HAMANDE: Mon premier défi consiste à faire évoluer nos opérations de manière qualitative en exploitant la technologie et en augmentant l’utilisation de nos produits et services. Par ailleurs, la sécurité est évidemment un défi au quotidien, sachant que nous investissons massivement dans le contrôle sécuritaire et qu’il importe d’impliquer l’ensemble de l’écosystème, qu’il s’agisse des réseaux, des applications et des équipements des utilisateurs finaux. L’inclusion numérique fait également partie de nos priorités. Enfin, notre cycle d’innovation doit être accéléré dans un contexte d’architectures legacy qui sont en voie de modernisation afin de dégager des moyens pour innover. En effet, l’IT ne doit pas être uniquement considérée comme un centre de coûts, car il faut prendre en compte l’impact sociétal de nos mesures de simplification administrative et de digitalisation. Il faut aussi des applications durables, mais aussi optimisées pour le citoyen. Ainsi, nous allons viser 5 millions d’utilisateurs pour MyeBox, ce qui a un coût, mais génère aussi des économies. Enfin, nous avons un défi technologique d’intégration : nous étudions des technologies comme l’IA, mais il convient d’intégrer ces technologies dans des économies d’échelle et dans les cadres réglementaires existants. Nous ne voulons pas être les premiers à utiliser une technologie, mais l’utiliser de manière optimale. Utiliser l’IA dans des processus verticaux est une chose, mais l’intégrer dans des processus horizontaux implique d’autres contraintes, notamment législatives.
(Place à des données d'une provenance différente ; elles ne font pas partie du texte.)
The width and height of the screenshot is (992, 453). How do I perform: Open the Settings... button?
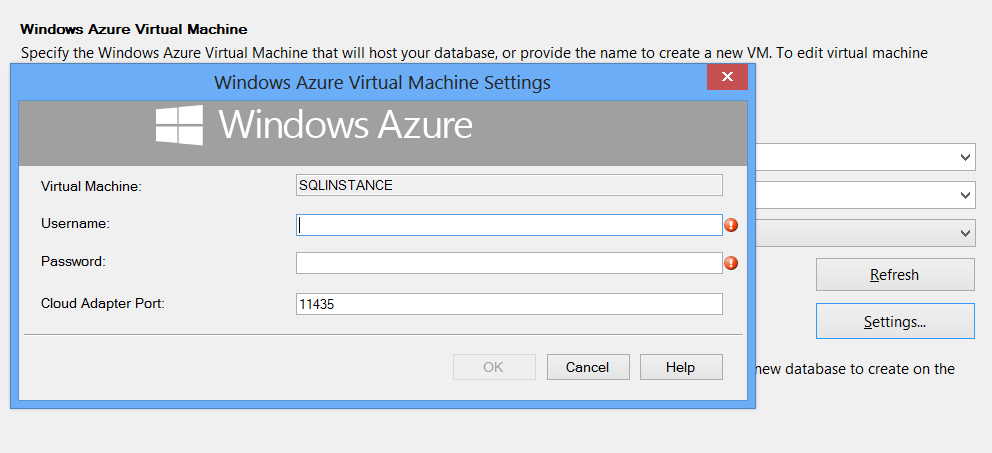point(894,322)
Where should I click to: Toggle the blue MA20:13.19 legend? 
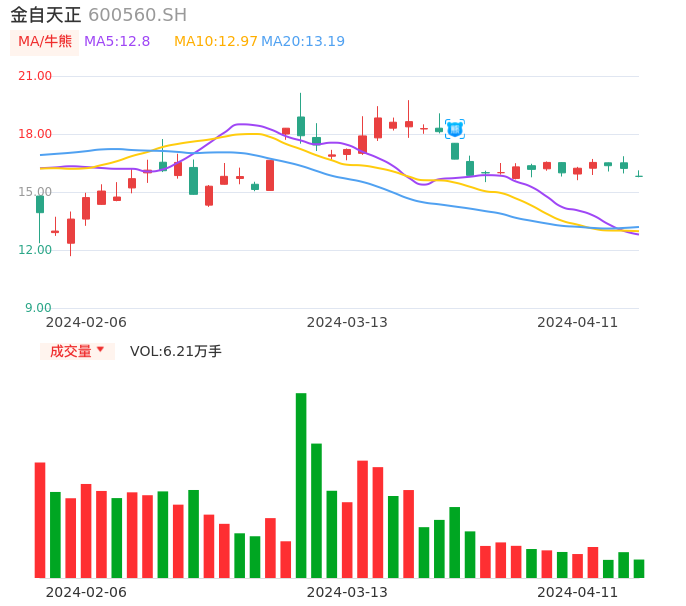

J’ajoute que le gouvernement nous fait confiance et investit dans le digital et dans la simplification. La meilleure manière pour nous de recevoir des moyens est d’en démontrer la valeur. Car, et c’est humain, quand tout se passe bien, on n’en voit pas la valeur. Je précise que l’on publie notre budget en toute transparence.

Jack 
Hamande

Janv. 1993 – sept. 1993 : 
Commanding Police Officer
Oct. 1993 – 1997 :
Sales & Promotion Manager (Buena Vista), The Walt Disney Company
1997 – 1998 : 
Head of International Sales, AT&T
Août 1998 – avr. 2007 : 
Director of Business Development, Verizon Systems
Avr. 2007 – août 2009 :
Head of Business Development, Cisco Systems
Août 2009 – nov. 2012 : 
Director General Staff & Organization Development, SPF Personnel et Organisation
Nov. 2012 – août 2013 : 
Director of Public Affairs, Proximus
Févr. 2015 – oct. 2016 :
Co-chair of the Reform of the Union Task Force puis Co-chair Committee 3 & Bureau of Instanbul Congress, Universal Postal Union
Janv. 2014 – janv. 2017 :
Vice Chairman Board Directors puis Board Member, Body of European Regulators for Electronic Communications (BEREC)
Oct. 2014 – déc. 2017 : Board of Directors, Egov
Mars 2017 – sept. 2021 :
Chairman of the Board puis Executive Board Member, IBPT
Depuis sept. 2021 : 
directeur général Simplification & Digitalisation, BOSA


BOSA en bref

Créé le 1er mars 2017, le SPF Stratégie et Appui (BOSA) est le partenaire fédéral dans les domaines des RH, du budget et de la comptabilité, de la transformation numérique, des marchés publics et du soutien stratégique. BOSA s’adresse principalement au gouvernement et aux organisations de l’administration fédérale et à leurs collaborateurs. Il propose également certains produits et services aux citoyens (p.ex. publication d’offres d’emploi au sein de l’administration) et aux entreprises (p.ex. mise à disposition d’une plateforme pour la digitalisation des marchés publics), et collabore avec différents niveaux de gestion (provins, communautés, communes, etc.).